## Record excerpts
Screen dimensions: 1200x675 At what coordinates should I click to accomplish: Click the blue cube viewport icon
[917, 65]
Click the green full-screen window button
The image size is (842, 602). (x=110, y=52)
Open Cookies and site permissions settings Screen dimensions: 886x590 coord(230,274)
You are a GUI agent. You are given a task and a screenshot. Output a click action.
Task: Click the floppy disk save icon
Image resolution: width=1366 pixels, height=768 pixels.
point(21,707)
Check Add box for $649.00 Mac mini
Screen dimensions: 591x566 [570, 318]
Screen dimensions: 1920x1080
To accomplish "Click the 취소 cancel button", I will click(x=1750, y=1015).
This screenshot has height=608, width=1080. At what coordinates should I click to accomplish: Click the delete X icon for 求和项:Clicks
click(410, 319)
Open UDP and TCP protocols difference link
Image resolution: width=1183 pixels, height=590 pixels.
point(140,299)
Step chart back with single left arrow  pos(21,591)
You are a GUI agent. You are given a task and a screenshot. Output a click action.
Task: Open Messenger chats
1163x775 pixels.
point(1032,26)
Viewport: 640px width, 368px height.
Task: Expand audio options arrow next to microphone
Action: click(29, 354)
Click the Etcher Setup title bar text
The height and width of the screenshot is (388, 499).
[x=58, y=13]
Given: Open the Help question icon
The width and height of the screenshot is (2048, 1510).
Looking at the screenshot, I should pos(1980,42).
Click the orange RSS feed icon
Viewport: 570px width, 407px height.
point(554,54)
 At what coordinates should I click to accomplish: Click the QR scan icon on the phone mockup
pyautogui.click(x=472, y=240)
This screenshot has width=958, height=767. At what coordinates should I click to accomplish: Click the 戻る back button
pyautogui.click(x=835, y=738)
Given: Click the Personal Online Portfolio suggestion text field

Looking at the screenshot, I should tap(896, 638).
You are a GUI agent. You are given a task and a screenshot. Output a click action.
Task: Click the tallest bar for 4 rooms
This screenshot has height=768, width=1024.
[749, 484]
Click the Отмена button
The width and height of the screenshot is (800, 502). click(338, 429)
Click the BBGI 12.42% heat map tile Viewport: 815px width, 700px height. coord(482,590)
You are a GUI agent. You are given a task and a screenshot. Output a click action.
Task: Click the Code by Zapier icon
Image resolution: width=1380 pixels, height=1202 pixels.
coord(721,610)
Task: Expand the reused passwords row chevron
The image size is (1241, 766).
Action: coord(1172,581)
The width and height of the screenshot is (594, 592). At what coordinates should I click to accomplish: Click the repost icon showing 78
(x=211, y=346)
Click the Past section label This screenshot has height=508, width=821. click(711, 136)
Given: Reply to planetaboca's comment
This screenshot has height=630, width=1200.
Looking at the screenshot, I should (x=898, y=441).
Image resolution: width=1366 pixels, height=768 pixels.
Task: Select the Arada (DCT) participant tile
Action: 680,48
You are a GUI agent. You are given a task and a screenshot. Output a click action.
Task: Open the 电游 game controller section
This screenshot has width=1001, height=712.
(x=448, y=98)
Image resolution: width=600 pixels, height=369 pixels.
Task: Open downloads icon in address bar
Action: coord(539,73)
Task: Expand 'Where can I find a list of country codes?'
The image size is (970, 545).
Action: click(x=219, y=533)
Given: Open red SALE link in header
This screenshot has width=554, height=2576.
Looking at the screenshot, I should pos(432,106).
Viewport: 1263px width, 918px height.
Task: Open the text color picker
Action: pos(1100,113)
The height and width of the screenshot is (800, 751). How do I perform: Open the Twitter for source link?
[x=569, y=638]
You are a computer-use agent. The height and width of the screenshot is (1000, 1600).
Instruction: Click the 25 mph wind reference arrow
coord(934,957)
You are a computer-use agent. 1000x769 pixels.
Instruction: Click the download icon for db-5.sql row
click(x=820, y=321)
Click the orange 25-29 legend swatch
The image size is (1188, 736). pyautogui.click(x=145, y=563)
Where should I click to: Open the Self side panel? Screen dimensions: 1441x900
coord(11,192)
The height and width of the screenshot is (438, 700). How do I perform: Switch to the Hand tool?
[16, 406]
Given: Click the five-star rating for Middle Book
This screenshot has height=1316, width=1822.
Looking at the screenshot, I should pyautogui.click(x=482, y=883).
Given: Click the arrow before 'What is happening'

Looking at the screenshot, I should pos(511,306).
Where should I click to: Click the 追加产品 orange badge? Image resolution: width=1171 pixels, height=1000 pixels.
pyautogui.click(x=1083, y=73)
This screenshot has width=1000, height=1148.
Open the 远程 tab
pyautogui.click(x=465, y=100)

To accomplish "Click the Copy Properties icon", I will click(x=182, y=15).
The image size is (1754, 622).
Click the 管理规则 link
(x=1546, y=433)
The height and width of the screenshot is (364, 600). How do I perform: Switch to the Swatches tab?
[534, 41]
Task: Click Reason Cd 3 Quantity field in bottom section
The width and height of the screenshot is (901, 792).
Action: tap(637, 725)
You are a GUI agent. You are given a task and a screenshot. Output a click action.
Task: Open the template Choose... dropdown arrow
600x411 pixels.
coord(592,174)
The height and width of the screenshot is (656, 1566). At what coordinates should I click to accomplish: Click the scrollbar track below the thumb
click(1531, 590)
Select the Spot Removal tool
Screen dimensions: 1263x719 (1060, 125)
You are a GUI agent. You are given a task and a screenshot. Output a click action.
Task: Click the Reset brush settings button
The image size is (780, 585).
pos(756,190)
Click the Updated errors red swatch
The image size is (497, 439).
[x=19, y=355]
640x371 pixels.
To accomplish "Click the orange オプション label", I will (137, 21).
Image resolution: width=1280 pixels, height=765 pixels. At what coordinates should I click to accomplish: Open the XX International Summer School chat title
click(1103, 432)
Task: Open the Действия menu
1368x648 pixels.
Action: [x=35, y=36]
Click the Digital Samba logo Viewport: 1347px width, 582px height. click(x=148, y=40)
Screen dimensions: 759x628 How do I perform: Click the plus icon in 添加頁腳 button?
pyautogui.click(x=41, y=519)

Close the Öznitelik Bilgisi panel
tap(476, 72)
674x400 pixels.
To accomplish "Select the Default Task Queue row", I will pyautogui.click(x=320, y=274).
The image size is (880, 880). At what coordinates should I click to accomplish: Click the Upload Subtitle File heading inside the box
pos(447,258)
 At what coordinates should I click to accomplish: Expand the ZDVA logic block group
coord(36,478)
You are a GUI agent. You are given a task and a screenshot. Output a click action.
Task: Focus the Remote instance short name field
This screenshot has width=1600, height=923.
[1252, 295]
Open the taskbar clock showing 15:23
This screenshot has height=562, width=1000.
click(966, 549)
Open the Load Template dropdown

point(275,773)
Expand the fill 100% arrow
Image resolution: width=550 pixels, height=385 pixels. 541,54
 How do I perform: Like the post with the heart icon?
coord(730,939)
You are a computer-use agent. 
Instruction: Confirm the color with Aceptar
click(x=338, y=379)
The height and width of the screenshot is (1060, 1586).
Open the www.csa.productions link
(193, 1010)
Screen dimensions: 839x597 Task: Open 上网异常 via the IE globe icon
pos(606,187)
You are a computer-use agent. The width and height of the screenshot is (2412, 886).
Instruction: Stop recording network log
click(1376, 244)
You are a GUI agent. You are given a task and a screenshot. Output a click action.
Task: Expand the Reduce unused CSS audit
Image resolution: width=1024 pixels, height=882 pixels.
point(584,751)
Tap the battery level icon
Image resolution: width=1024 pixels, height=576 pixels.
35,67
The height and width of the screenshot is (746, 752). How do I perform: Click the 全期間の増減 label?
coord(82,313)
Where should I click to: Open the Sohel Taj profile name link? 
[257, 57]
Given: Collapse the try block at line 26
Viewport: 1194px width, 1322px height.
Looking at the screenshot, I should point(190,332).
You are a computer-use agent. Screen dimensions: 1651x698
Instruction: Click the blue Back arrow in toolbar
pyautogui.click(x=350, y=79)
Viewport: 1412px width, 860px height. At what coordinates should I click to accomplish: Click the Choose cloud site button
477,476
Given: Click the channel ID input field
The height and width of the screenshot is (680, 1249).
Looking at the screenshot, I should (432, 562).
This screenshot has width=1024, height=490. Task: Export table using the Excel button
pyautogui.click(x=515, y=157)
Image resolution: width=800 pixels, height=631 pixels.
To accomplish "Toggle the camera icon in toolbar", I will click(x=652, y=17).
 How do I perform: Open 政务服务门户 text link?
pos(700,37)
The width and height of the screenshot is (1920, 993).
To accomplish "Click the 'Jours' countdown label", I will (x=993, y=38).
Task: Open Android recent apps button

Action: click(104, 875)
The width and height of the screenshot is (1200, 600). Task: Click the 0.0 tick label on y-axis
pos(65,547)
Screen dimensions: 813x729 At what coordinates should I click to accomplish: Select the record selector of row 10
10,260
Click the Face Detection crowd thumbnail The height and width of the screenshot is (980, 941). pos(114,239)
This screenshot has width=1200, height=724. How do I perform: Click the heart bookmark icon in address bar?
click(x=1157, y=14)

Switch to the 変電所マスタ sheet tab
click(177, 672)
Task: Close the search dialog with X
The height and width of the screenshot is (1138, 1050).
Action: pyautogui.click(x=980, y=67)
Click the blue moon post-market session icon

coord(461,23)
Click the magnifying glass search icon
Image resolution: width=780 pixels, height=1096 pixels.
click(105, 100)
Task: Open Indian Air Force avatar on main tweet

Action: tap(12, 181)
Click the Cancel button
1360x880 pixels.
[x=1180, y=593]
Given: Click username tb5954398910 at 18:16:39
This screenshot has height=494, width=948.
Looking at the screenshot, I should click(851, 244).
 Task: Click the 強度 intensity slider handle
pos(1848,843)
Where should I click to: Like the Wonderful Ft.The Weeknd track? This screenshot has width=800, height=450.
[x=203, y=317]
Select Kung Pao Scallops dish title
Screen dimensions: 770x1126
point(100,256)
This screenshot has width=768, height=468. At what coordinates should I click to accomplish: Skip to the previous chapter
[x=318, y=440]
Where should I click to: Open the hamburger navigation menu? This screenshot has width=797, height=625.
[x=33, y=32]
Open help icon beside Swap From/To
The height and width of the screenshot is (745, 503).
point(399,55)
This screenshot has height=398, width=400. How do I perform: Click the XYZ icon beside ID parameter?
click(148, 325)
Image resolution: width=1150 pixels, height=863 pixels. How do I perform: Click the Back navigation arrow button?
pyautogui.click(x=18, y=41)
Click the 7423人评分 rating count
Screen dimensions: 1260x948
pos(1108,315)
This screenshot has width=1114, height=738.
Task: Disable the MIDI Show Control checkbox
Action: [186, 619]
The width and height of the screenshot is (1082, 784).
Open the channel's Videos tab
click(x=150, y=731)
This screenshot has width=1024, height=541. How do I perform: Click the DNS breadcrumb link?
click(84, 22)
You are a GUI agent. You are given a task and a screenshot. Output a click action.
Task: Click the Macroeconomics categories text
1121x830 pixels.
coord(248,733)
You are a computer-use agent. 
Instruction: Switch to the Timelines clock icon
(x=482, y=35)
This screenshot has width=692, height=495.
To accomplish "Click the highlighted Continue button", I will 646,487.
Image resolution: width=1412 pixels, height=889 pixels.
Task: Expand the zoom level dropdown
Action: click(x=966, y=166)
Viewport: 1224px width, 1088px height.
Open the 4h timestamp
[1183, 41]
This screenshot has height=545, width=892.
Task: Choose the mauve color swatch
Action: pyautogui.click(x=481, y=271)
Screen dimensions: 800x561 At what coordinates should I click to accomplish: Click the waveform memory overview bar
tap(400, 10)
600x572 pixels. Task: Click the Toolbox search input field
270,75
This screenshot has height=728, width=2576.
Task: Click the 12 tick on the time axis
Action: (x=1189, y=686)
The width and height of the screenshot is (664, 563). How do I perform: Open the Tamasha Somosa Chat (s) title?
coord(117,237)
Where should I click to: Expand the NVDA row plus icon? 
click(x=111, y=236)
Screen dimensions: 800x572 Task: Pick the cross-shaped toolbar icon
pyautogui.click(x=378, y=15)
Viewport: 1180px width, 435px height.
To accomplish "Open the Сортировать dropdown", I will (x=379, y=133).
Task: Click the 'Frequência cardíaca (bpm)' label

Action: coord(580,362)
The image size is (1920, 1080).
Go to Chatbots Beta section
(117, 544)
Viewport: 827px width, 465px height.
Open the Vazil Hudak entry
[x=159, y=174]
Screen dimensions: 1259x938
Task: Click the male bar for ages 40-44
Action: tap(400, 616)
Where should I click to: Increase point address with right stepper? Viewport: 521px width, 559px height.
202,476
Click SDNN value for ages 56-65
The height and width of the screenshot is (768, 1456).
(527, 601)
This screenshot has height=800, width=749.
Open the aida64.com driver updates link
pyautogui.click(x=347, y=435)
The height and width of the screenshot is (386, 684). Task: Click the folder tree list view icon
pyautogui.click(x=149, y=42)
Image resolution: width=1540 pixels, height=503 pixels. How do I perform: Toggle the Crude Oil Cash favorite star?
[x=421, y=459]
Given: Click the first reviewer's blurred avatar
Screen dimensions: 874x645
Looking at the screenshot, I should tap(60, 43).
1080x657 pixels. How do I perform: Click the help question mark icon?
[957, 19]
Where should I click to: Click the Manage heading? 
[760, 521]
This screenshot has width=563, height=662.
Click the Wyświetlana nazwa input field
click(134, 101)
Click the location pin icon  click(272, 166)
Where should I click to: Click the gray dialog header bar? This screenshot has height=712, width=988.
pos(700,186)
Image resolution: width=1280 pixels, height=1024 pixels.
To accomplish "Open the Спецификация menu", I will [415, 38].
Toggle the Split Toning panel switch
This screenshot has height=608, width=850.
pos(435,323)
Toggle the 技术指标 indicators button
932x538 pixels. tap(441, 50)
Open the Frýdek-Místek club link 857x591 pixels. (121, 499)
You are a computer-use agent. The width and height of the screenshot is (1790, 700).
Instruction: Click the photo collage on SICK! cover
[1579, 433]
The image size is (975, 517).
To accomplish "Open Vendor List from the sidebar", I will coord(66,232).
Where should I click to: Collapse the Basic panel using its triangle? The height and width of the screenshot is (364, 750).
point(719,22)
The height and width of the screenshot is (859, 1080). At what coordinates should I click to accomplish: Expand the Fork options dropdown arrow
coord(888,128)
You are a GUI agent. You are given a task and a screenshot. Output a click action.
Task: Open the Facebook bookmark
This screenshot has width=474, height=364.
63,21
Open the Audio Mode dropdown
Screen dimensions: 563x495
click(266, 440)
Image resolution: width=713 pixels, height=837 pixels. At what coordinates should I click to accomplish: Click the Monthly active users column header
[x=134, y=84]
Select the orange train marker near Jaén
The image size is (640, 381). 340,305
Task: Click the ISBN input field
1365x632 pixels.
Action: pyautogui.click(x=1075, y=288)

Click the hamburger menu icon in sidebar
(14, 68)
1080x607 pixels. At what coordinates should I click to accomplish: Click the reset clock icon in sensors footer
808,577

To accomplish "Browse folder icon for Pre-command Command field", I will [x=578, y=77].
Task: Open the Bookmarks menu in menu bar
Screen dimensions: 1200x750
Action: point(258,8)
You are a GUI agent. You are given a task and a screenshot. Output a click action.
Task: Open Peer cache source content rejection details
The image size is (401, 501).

## Task statement
Apply a filter for "rating" to the data above, then copy each line that matches.

## Written answer
Given: Click the five-star rating for Middle Book
Click the 7423人评分 rating count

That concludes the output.